**Stated goal 1:** Do these statements agree with the pumpkin bread recipe? Answer yes or no for each, and quote the words from the recipe that decide it. (a) The bread calls for 2 cups of all-purpose flour. (b) The yeast should stand in the water for about 10 minutes. (c) The Mangalitsa Speck is a required topping.
**Stated goal 2:** Substitute "large" for "medium" and write out the part of the pumpkin bread recipe starting at "Snipped chives" and ending at "until just combined.".
**Stated goal 3:** Proceed with the pumpkin bread recipe from the point where it stops.

**Page:**
· · ·

Try this @home and tell us how you did! TWEET @amNewYork.

Bread ingredients:
2 cups all-purpose flour
2 teaspoons salt
4 teaspoons active yeast
1 large egg
1 1/3 cups water
Toppings:
1 teaspoon Crème Fraiche
1/4 tablespoon garlic
1 ounce chopped mushrooms (try chestnut, cinnamon cap or clamshells)
2 tablespoons Bufala ricotta
3 ounces pumpkin cubed into 1/2 inch pieces or shaved into strips
3 ounces pumpkin puree (after roasting, put in blender with a little oil)
Canola oil
Olive oil
Hand full of arugula (or other bitter greens)
Snipped chives
Mangalitsa Speck (optional)

Directions
1. Place water in a medium bowl; sprinkle with yeast. Let stand until foamy, about 5 minutes.
2. Once bloomed, in a separate bowl add the remaining ingredients to the yeast, and stir until just combined.
3. Turn the dough onto a floured surface, and knead for 2 minutes. Transfer to an oiled bowl, and let rise until doubled in size, about an hour.

· · ·

**Collected material:**
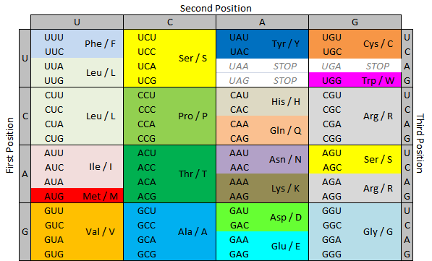
Task: Select the Glu / E cyan cell
Action: click(x=262, y=246)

· · ·

**Exercise result 1:**
(a) Yes: "2 cups all-purpose flour"
(b) No: "Let stand until foamy, about 5 minutes."
(c) No: "Mangalitsa Speck (optional)"

**Exercise result 2:**
Snipped chives
Mangalitsa Speck (optional)

Directions
1. Place water in a large bowl; sprinkle with yeast. Let stand until foamy, about 5 minutes.
2. Once bloomed, in a separate bowl add the remaining ingredients to the yeast, and stir until just combined.

**Exercise result 3:**
4. Preheat oven to 450 degrees. Toss pumpkin with a little canola and olive oil and dash of salt. Roast until gently charred. Puree half pumpkin.
5. Drop oven heat to 350 degrees. Divide into 8 pieces, wrap in plastic wrap and roll out each piece to 1/4 inch thickness. Remove from plastic and place on a parchment lined baking sheet. Bake for 3 minutes.
6. Remove from oven, spread with puree and then sprinkle Crème Fraiche, garlic, Speck, Bufala ricotta and mushrooms. Return to oven, bake for 20 minutes. Rotate once.
7. Take out of oven, garnish with remaining pumpkin, greens and chives. Cut into 1-inch-wide pieces.